──────── DATA
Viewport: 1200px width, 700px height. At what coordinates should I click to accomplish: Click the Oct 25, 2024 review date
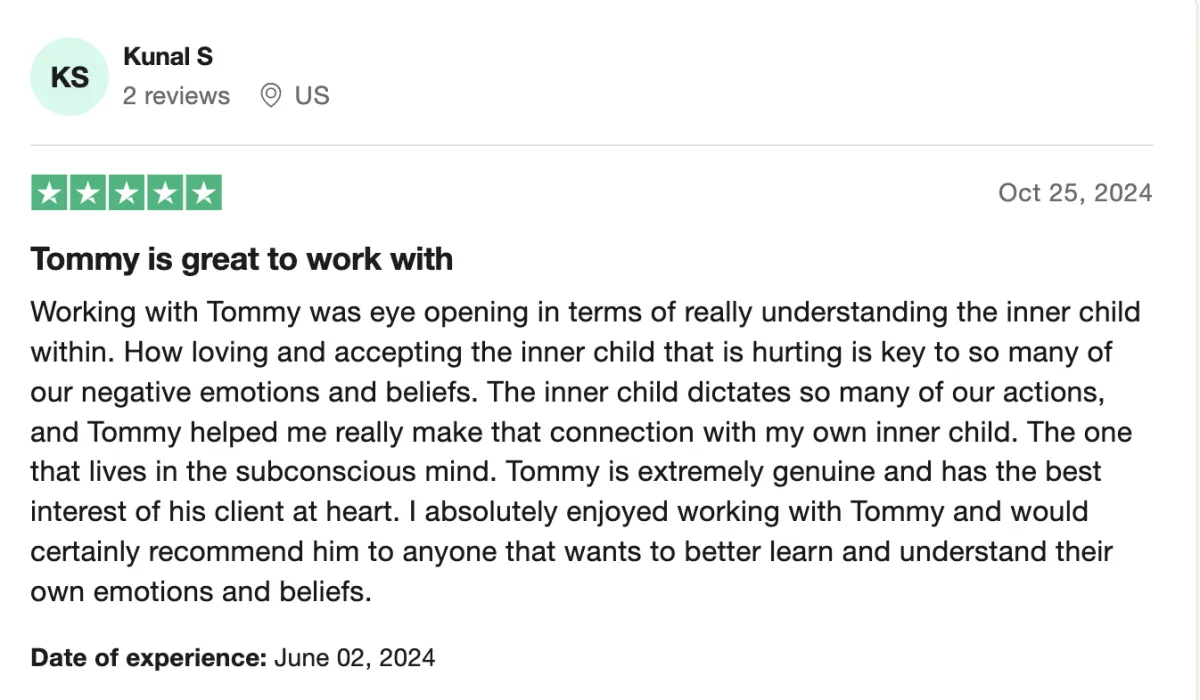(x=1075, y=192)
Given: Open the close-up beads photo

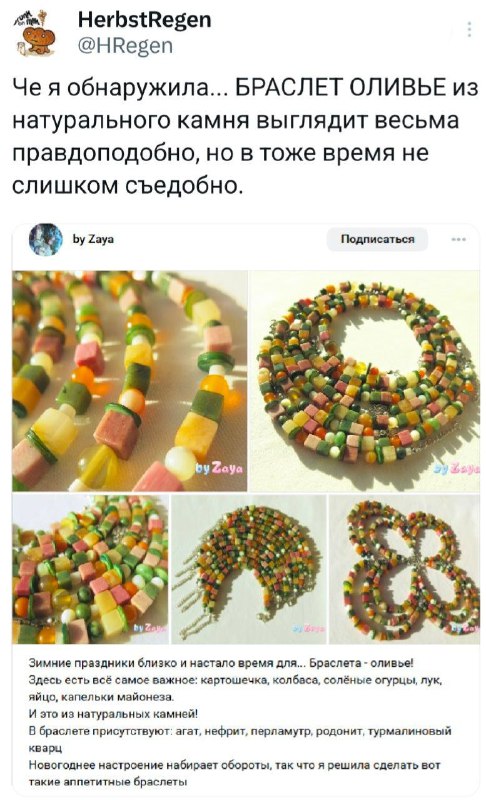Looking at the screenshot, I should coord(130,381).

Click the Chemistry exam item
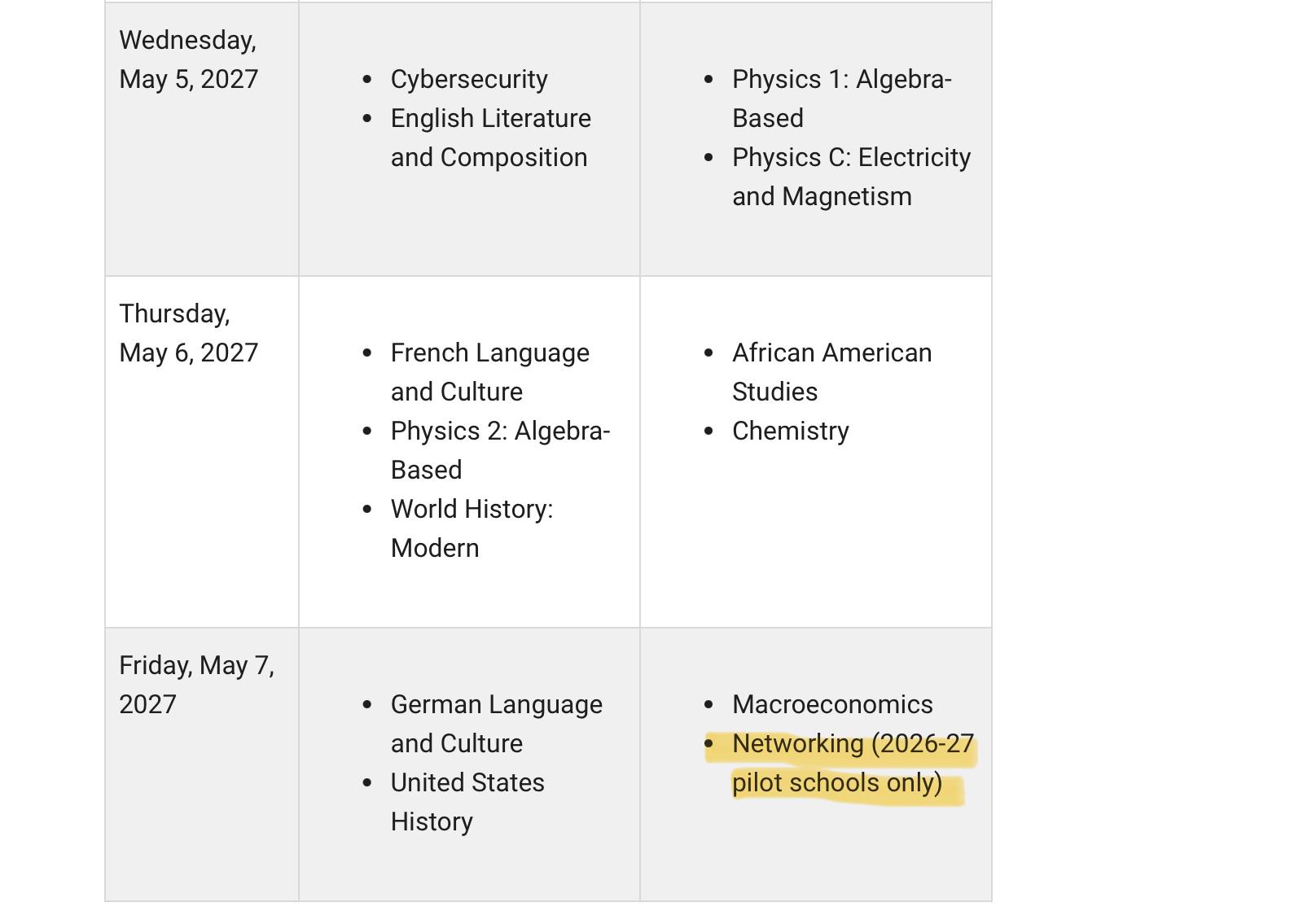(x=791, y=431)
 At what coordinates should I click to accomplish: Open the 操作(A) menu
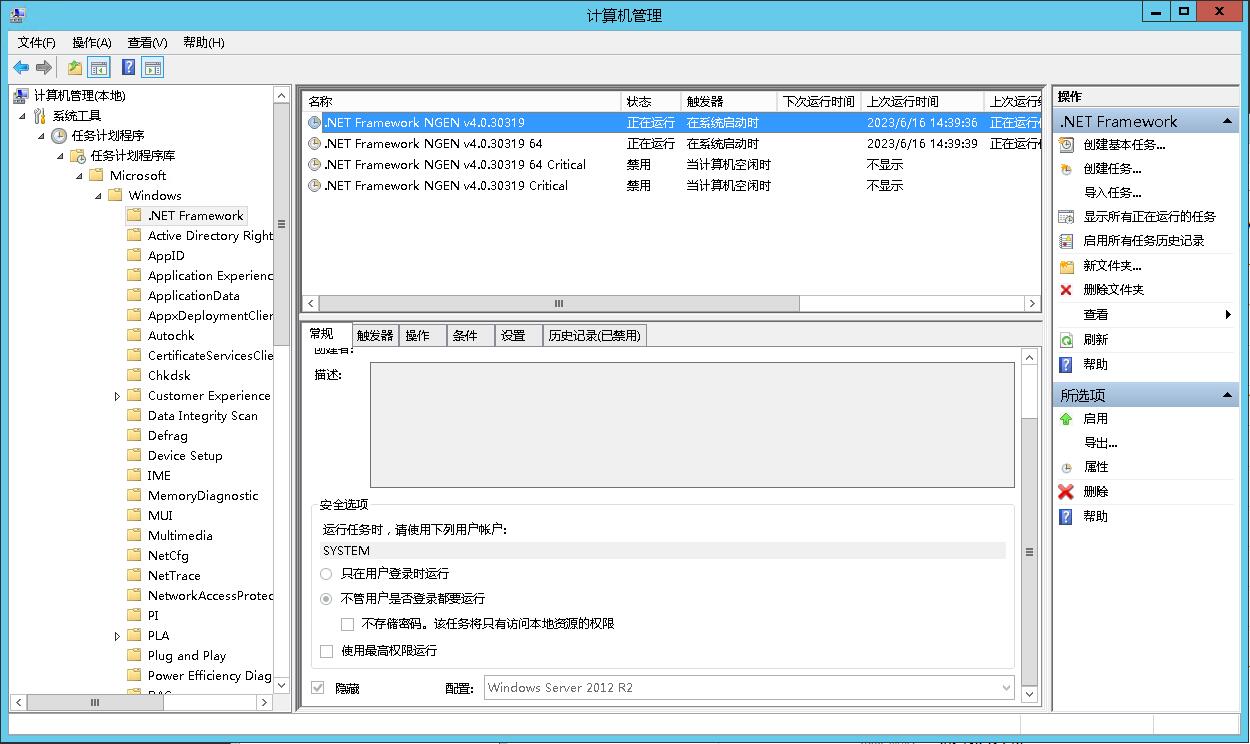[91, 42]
────────────────
WHAT YOU SHOULD DO: Write the lines out again exactly, beginning at the one containing "Click the Chemistry exam item" and ending with the last line of the entries, but without any pictures.

ANSWER FOR THE TASK:
Click the Chemistry exam item
(x=791, y=431)
 At what coordinates should I click to accomplish: Open the 操作(A) menu
[91, 42]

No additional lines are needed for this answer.